What’s the ‘story’ of Space Mountain? Well… there isn’t one! Instead, the ride is about the thrill of flight; the wonders of the unknown; the feeling of racing through infinity! If proposed today, it wouldn’t pass muster with designers (or fans!) that a roller coaster taking us to space has a slow, steady lift hill. What’s more, today’s standards would doubtlessly require that somewhere in the middle of the ride, an on-board explosion or distress signal would lead to the ride’s zipping, dipping, wild coaster course (which is essentially what happens on the Star Wars-based Hyperspace Mountain overlay).
Though Disneyland Paris’ Lost Legend: Space Mountain – De la Terre a la Lune successfully infused a launch and a “plot” to the experience (with a spectacular Jules Verne style to boot), it still kept to the ride’s simple origins: swirling through the darkness and twisting around fantastical starscapes. It’s proof that, even as it evolves for the times, Space Mountain stands as an icon of an era of Imagineering when raw emotion was the driving force – no “oh no!” announcements or mid-ride mistakes necessary.
11. Na’vi River Journey
Well into the development of Pandora – The World of AVATAR, it became known that the land would contain two major attractions. Naturally, Flight of Passage was quickly understood as the land’s starring E-Ticket – a breathless simulator on the back of the moon’s banshee dragons. But for many Disney Parks fans, the ride that most captured their attention and interest was the second: a slow-moving boat-based dark ride through the moon’s glowing jungles…
Fans eagerly debated what exactly the attraction might entail. Would it have drops? A plot? Animatronics?
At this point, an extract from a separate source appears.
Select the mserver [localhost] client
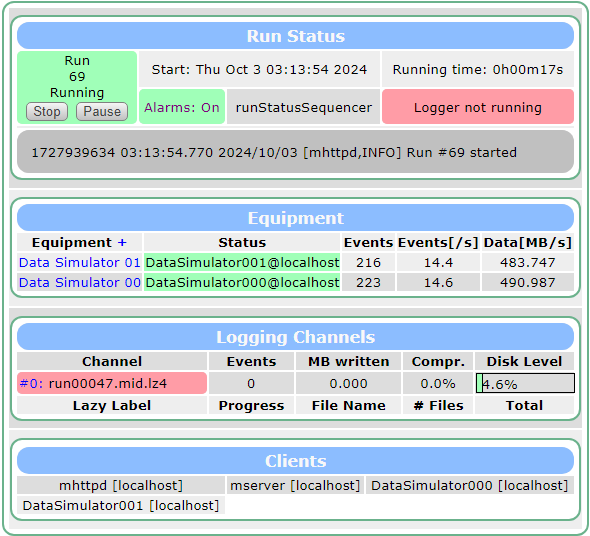 295,485
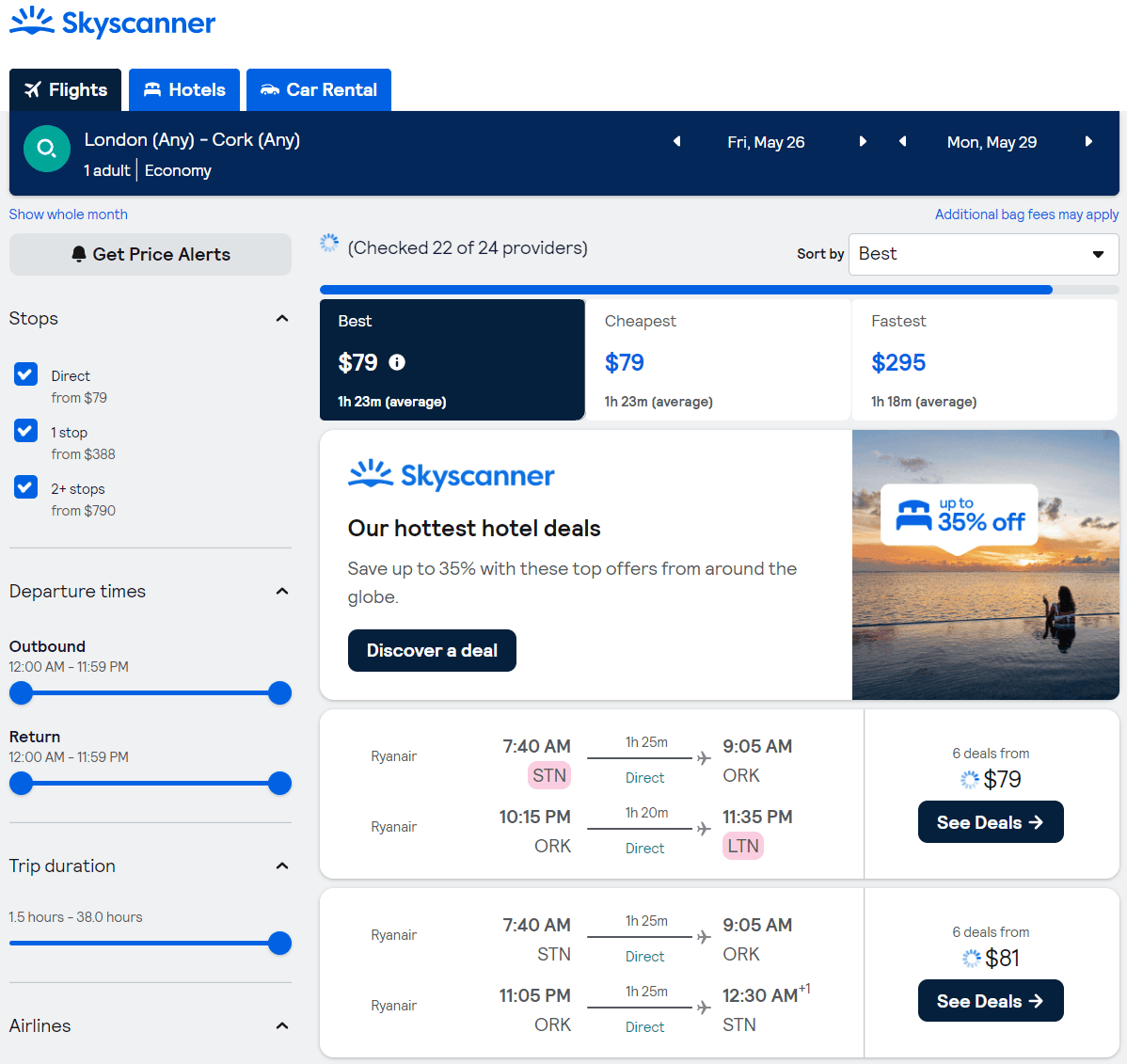Uncheck the Direct stops filter
The height and width of the screenshot is (1064, 1127).
tap(25, 374)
The answers were no, no, and YES, respectively. Na’vi River Journey is exactly the kind of ride Animal Kingdom needed – a stirring, contemplative, tranquil dark ride the entire family could enjoy. It’s an almost-mystical trip through the glowing forests of Pandora showcasing the otherworldly flora and fauna with their bioluminescent features. The natural sounds and songs of the planet crescendo with the finale: an encounter with the Na’vi Shaman of Songs – one of the most incredible animatronics ever. There’s no tension. No threat. No fear. It’s simply a beautiful, reflective journey.
About the only complaint people seem to have about Na’vi River Journey is that it’s simply not long enough at only about four minutes. Just as you begin to fall in love with the music and sights of Pandora, the ride’s over. Would a drop or a “threat” have improved the ride? Doubtful. But a little more time in the magical realm might’ve. Na’vi River Journey is exemplary because is avoids having “something go wrong” and instead provides pure, magical wonder.